So, instead of him, you shall hear what I have been doing to-day. The sun, which drew out you and the hawthorns, persuaded me that it was warm enough to go down-stairs — and I put on my cloak as if I were going into the snow, and went into the drawing-room and took Henrietta by surprise as she sate at the piano singing. Well, I meant to stay half an hour and come back again, for I am upon ‘Tinkler’s ground’ in the drawing-room and liable to whole droves of morning visitors — and Henrietta kept me, kept me, because she wanted me, besought me, to stay and see the great sight of Capt. Surtees Cook — plus his regimentals — fresh from the royal presence at St. James’s, and I never saw him in my life, though he is a sort of cousin. So, though I hated it as you may think, ... not liking to be unkind to my sister, I stayed and stayed one ten minutes after another, till it seemed plain that he wasn’t coming at all (as I told her) and that Victoria had kept him to dinner, enchanted with the regimentals. And half laughing and half quarrelling, still she kept me by force, until a knock came most significantly ... and ‘There is Surtees’ said she ... ‘now you must and shall stay! So foolish,’ (I had my hand on the door-handle to go out) ‘he, your own cousin too! who always calls you Ba, except before Papa.’ Which might have encouraged me perhaps, but I can’t be sure of it, as the very next moment apprized us both that no less a person than Mrs. Jameson was standing out in the passage. The whole 36th. regiment could scarcely have been more astounding to me. As to staying to see her in that room, with the prospect of the military descent in combination, I couldn’t have done it for the world! so I made Henrietta, who had drawn me into the scrape, take her up-stairs, and followed myself in a minute or two — and the corollary of this interesting history is, that being able to talk at all after all that ‘fuss,’ and after walking ‘up-stairs and down-stairs’ like the ancestor of your spider, proves my gigantic strength — now doesn’t it?
For the rest, ‘here be proofs’ that the first person can be as foolish as any third person in the world. What do you think?
And Mrs. Jameson was kind beyond speaking of, and talked of taking me to Italy. What do you say? It is somewhere about the fifth or sixth proposition of the sort which has come to me. I shall be embarrassed, it seems to me, by the multitude of escorts to Italy. But the kindness, one cannot laugh at so much kindness.

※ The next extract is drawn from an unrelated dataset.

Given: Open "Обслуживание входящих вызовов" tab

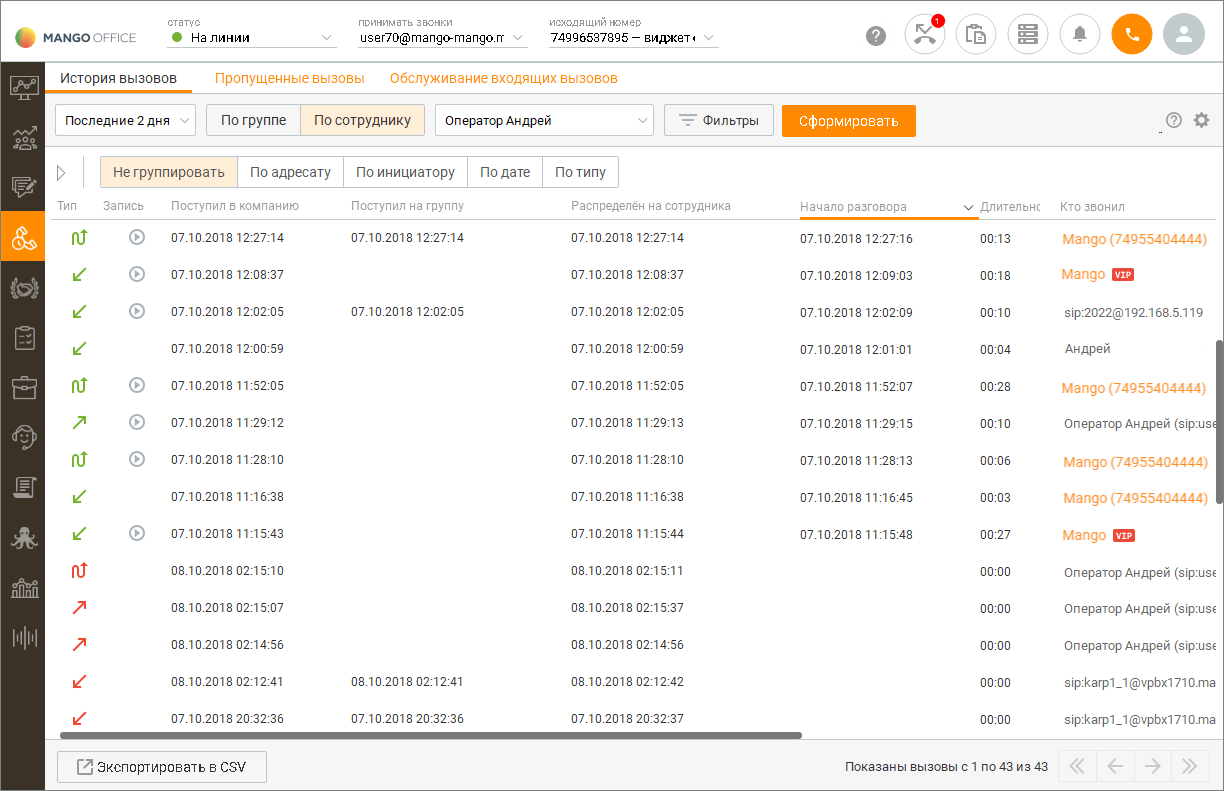Looking at the screenshot, I should (504, 78).
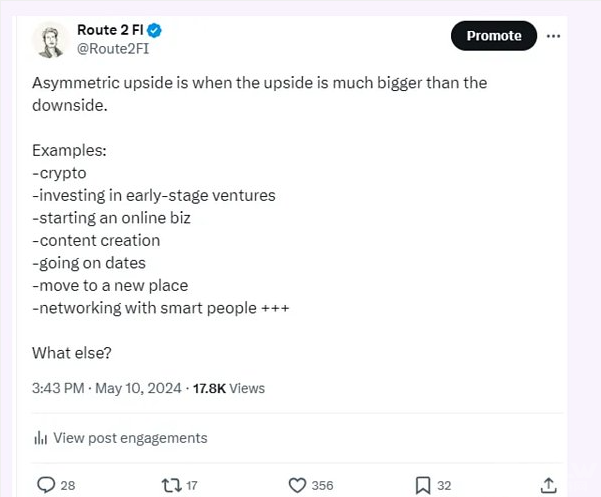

I wanted to hear her speak of you, and was afraid. I could not name you. Yet I did want to hear the last ‘Bell’ praised.
She goes to Ireland for two months soon, but prints a book first, a collection of essays. I have not seen Mr. Kenyon, with whom she dined yesterday. The Macreadys were to be there, and he told me a week ago that he very nearly committed himself in a ‘social mistake’ by inviting you to meet them.

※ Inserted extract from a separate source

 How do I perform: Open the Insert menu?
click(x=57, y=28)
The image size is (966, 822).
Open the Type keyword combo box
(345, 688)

Ah my hawthorn spray! Do you know, I caught myself pitying it for being gathered, with that green promise of leaves on it! There is room too on it for the feet of a bird! Still I shall keep it longer than it would have stayed in the hedge, that is certain!

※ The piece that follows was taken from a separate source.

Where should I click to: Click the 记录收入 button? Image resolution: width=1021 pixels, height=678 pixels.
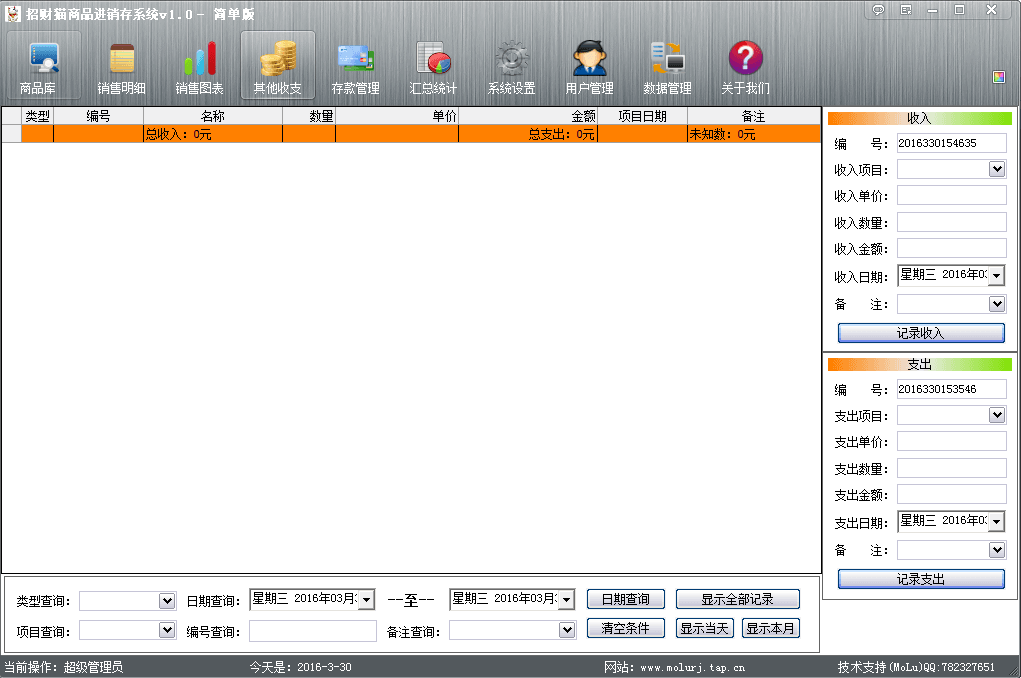tap(920, 333)
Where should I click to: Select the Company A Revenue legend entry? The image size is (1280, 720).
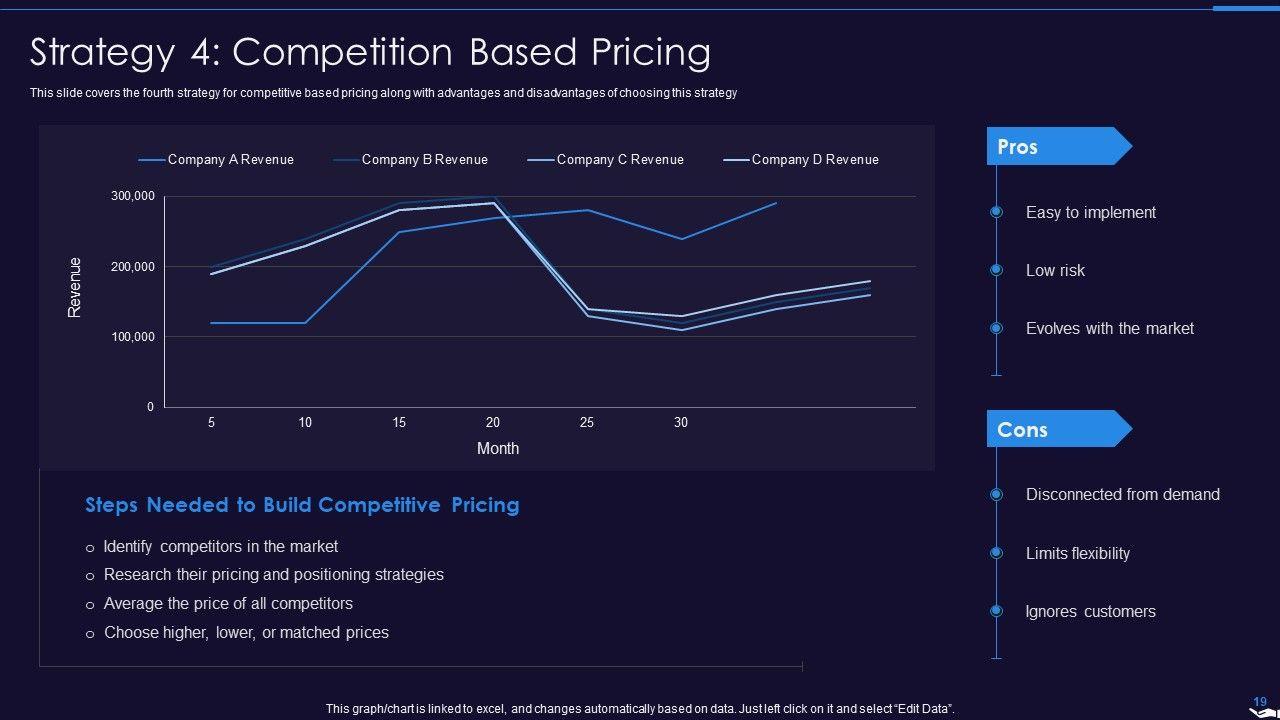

The first you ever gave me was a yellow rose sent in a letter, and shall I tell you what that means — the yellow rose? ‘Infidelity,’ says the dictionary of flowers. You see what an omen, ... to begin with!
Also you see that I am not tired with the great avatar to-day — the ‘fell swoop’ rather — mine, into the drawing-room, and Mrs. Jameson’s on me.
And I shall hear to-morrow again, really? I ‘let’ you. And you are best, kindest, dearest, every day. Did I ever tell you that you made me do what you choose? I fancied that I only thought so. May God bless you. I am your own.
Shall I have the ‘Soul’s Tragedy’ on Saturday? — any of it? But do not work — I beseech you to take care.
R.B. to E.B.B.
[Post-mark, February 27, 1846.]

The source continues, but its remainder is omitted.